On June 21, 2021, Cousins was selected to the 40-man roster and promoted to the major leagues for the first time. Cousins had logged a 2.55 ERA in 16 games between Biloxi and Nashville prior to his call-up. He made his MLB debut that day, pitching two scoreless innings of relief against the Arizona Diamondbacks. In the game, he notched his first career strikeout, punching out Diamondbacks catcher Stephen Vogt, one of 5 K's on the night. On July 7, Cousins earned his first career win after pitching a scoreless inning in relief against the New York Mets. Cousins did not allow an earned run until his 18th pitching appearance.

On June 2, 2022, Cousins was placed on the 60-day injured list with an ulnar collateral ligament injury in his right elbow. He had turned down Tommy John surgery and received a platelet-rich plasma injection a few weeks earlier. He was activated off of the injured list on August 23 and optioned to Triple–A Nashville.

Cousins was optioned to Triple-A Nashville to begin the 2023 season. In nine games for Milwaukee, he worked to a 4.82 ERA with 7 strikeouts in 9 1/3 innings of work.

===Houston Astros===
On July 31, 2023, Cousins was claimed off waivers by the Houston Astros. He struggled to a 9.00 ERA in 8 appearances for the Triple–A Sugar Land Space Cowboys prior to being designated for assignment on August 29. Cousins cleared waivers and was sent outright to Sugar Land on September 1. He elected free agency following the season on November 6.

===New York Yankees===
On December 5, 2023, Cousins signed a minor league contract with the Chicago White Sox. On March 31, 2024, the White Sox traded Cousins to the New York Yankees in exchange for cash considerations. The following day, the Yankees selected him to the major league roster. On August 13 against the Chicago White Sox, Cousins recorded his first career save in a 4-1 Yankees win. In 37 appearances for New York, he compiled a 2–1 record and 2.37 ERA with 53 strikeouts over 38 innings of work.

On March 27, 2025, Cousins was placed on the 60-day injured list with a right elbow flexor strain. On June 16, it was announced that Cousins would undergo Tommy John surgery, ending his season. On November 21, he was non-tendered by the Yankees and became a free agent.

===Los Angeles Dodgers===
On March 24, 2026, Cousins signed a one-year, $950,000 major league contract with the Los Angeles Dodgers.

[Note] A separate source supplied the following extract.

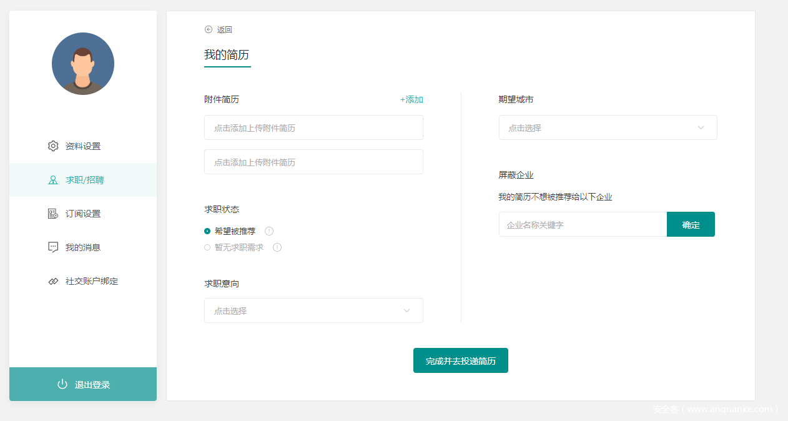Click the gear icon beside 资料设置
Screen dimensions: 788x421
[x=53, y=146]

He spent most of the season recovering from his surgery, before pitching some rehab games for the Triple-A Oklahoma City Comets in September. He pitched 4 1/3 innings over six games for the Comets, allowing five runs.

==Personal life==
Cousins married his high school sweetheart Kelsey Ridderhoff on December 16, 2017, in Beach Park, Illinois. Jake is a cousin of National Football League quarterback Kirk Cousins. Jake grew up a fan of the Chicago Cubs.